Auction leader eBay said Tuesday that it will offer more live auctions, which enable online users to submit bids on traditional auctions around the world.
eBay said it will now offer live auctions in 12 categories and, in an apparent bid to generate more interest and traffic, will move the live auctions link to its main home page.
Automobiles, wine, industrial equipment and real estate will be added to the lineup, which already features high-priced art and antique items.
“We are in a unique position at eBay to be able to provide a powerful medium for the traditional auction industry,” eBay Premier general manager Geoff Iddison said.
The expansion is also designed to enable more international use of live auctions. eBay said it will now support transfer and exchange of 17 different currencies.
First rolled out last September, the live auctions use a proprietary technology developed by eBay to enable real-time bidding from the Web at the same time that auction goers are bidding on items in person.
eBay said that the largest single sale to date through one of its live auctions was the purchase of a Norman Rockwell painting, “The Dugout,” for US$345,000. Online buyers also accounted for 60 percent of the sales of a recent Marilyn Monroe auction.
Boost to Auctioneers
The live auctions have been a boost to traditional auction houses, eBay said, with those involved in the online bidding seeing 20 percent of their items sold to Internet bidders and 30 percent receiving at least one online bid.
“Live auctions open up the traditional auction marketplace to a wider audience,” Iddison said.
The expansion of live auctions comes as some longtime users and observers see a fork ahead in the road for eBay.
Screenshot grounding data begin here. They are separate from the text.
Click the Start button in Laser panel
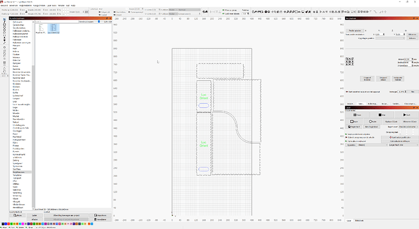This screenshot has width=419, height=229. (x=406, y=115)
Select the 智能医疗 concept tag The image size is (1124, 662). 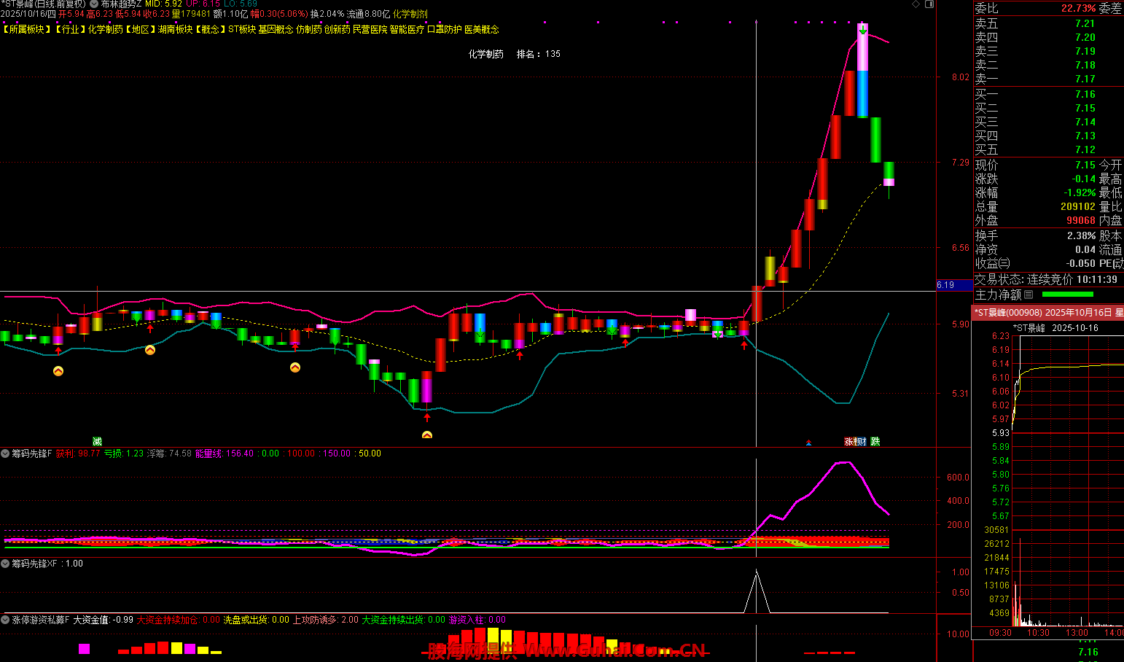407,29

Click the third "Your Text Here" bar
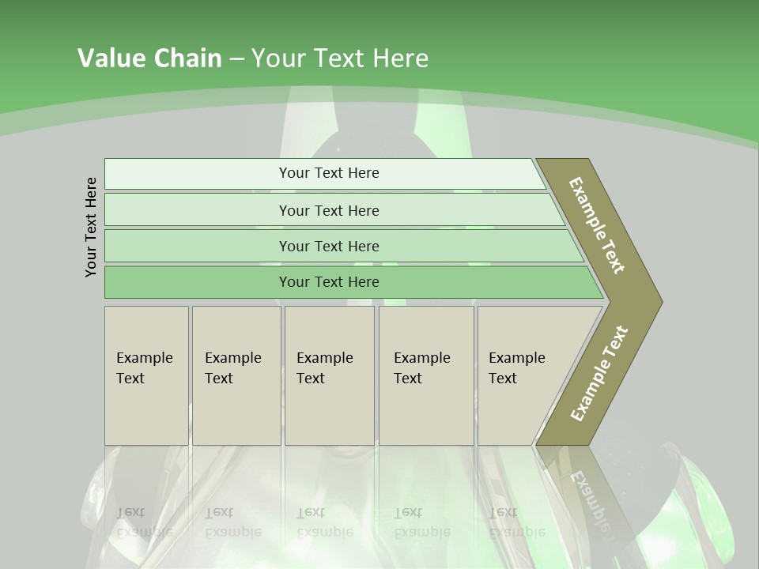pyautogui.click(x=329, y=246)
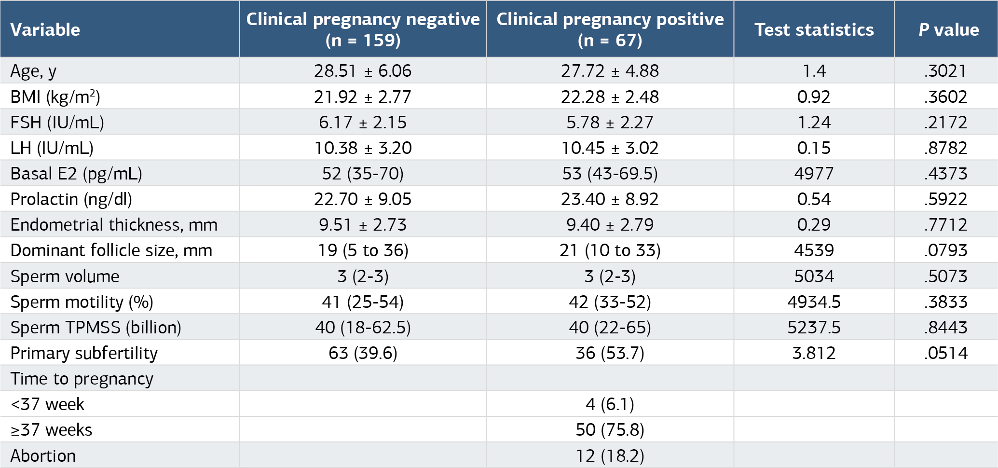The width and height of the screenshot is (998, 468).
Task: Select the Age, y row label
Action: [33, 71]

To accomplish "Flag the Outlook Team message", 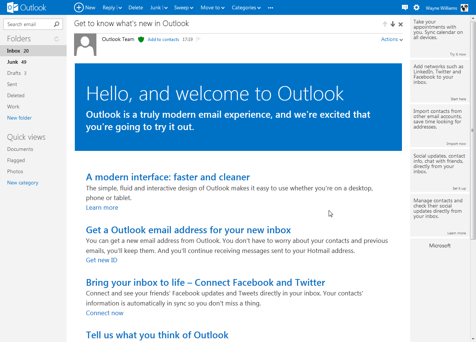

The San Jose, California-based online auction giant now openly embraces fixed-price e-tailing as a path to future growth and bigger profits.
Spreading or Straying
In fact, when eBay announced record revenue and beat analyst estimates for first-quarter earnings, eBay president and chief executive officer Meg Whitman called fixed-price trading “an important part of eBay’s global marketplace.”
Earlier this month, eBay took a stake in ReturnBuy.com, which re-sells products returned to retailers. eBay is also planning to offer e-commerce storefront hosting services.
Whitman credited the inclusion of more big-ticket items in eBay auctions for the company’s higher revenue and profit numbers for the first part of this year.
Once devoted to collectibles, eBay has added automobiles, heavy equipment and other big-ticket items to its offerings.